### What you have to do
Nothing but the lines from the one containing "Instruction: Click the" through the end of the entries below should appear in your answer, transcribed exactly; please drop the pictures.

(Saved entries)
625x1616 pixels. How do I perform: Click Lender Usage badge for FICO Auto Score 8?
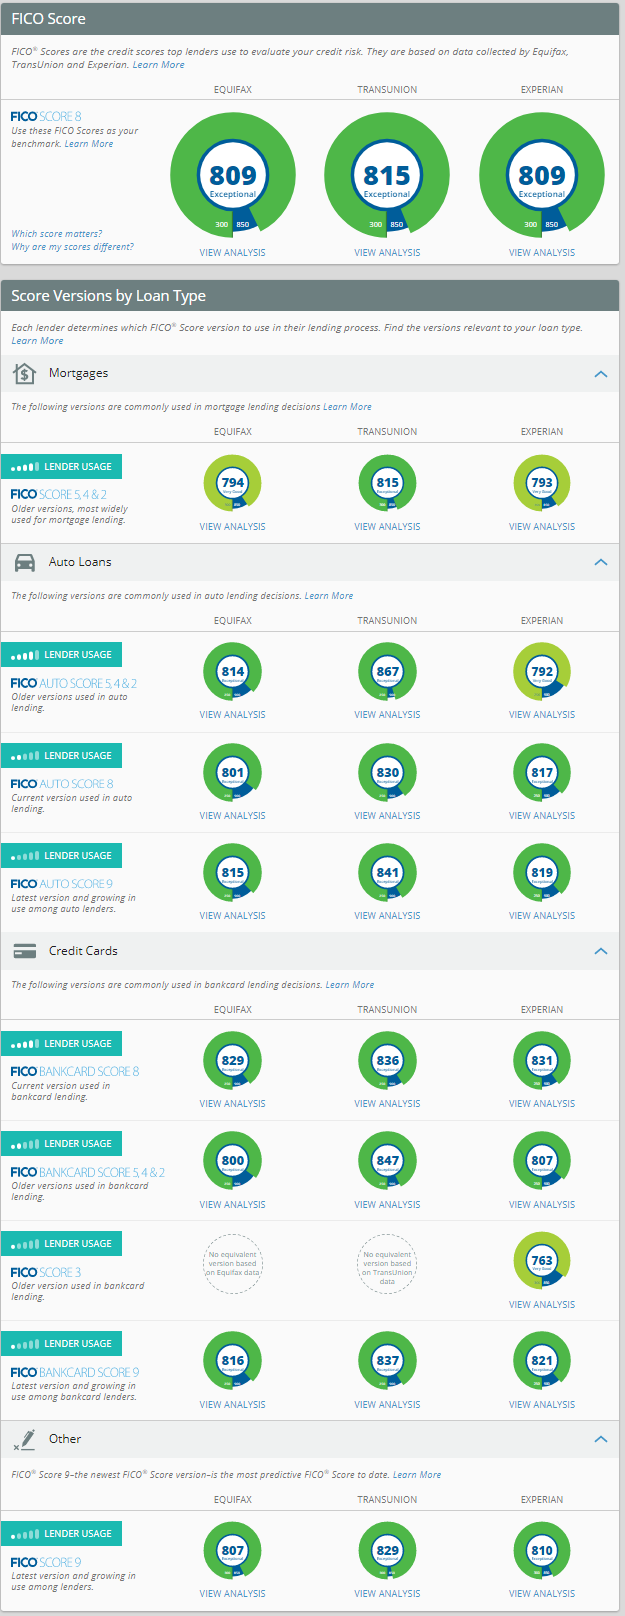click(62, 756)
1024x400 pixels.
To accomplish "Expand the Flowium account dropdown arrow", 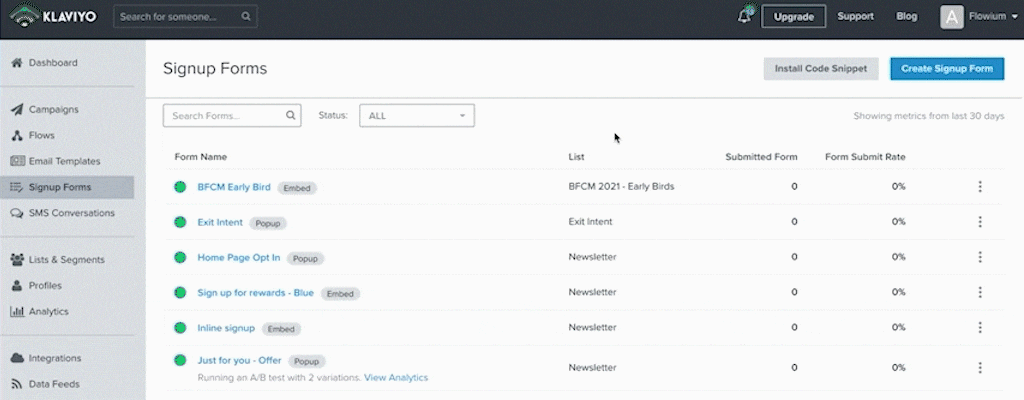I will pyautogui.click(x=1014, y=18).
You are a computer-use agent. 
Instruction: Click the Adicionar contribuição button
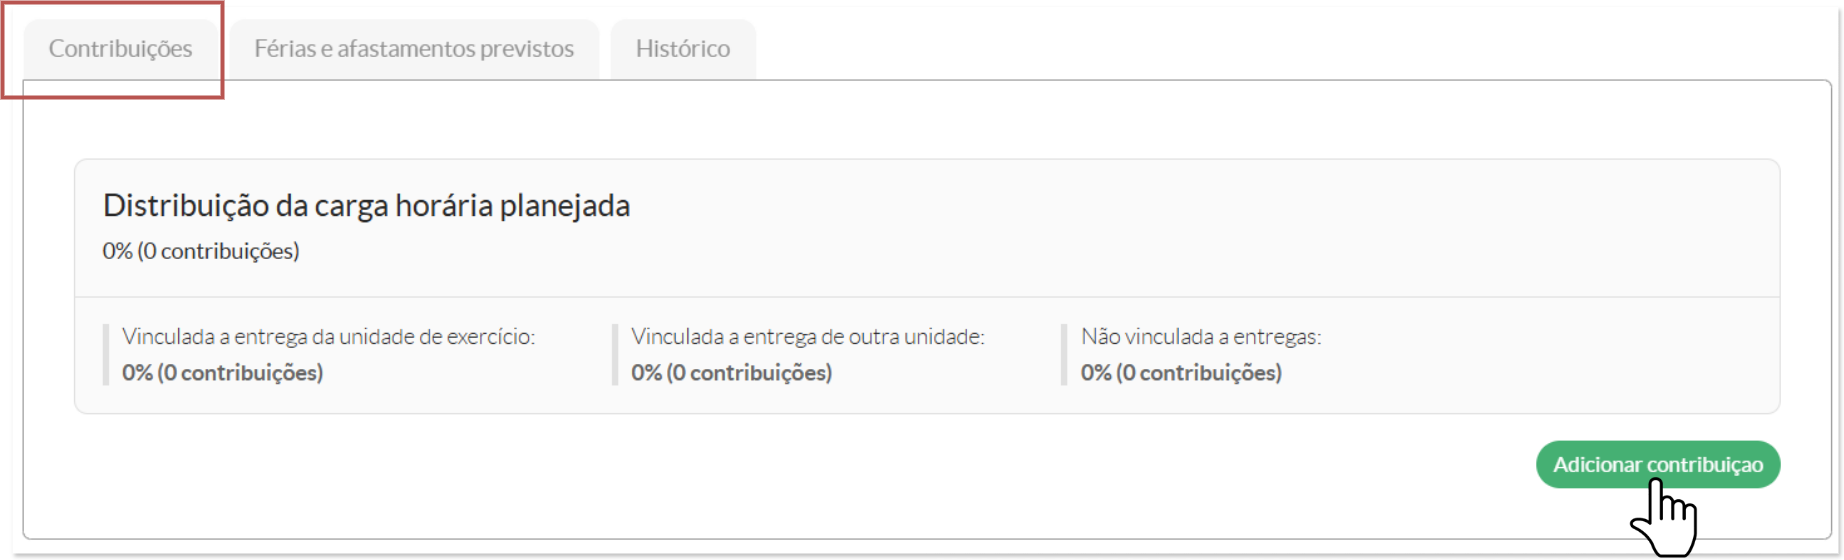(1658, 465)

### Exercise result
Instruction: Click the Adicionar contribuição button
(1658, 465)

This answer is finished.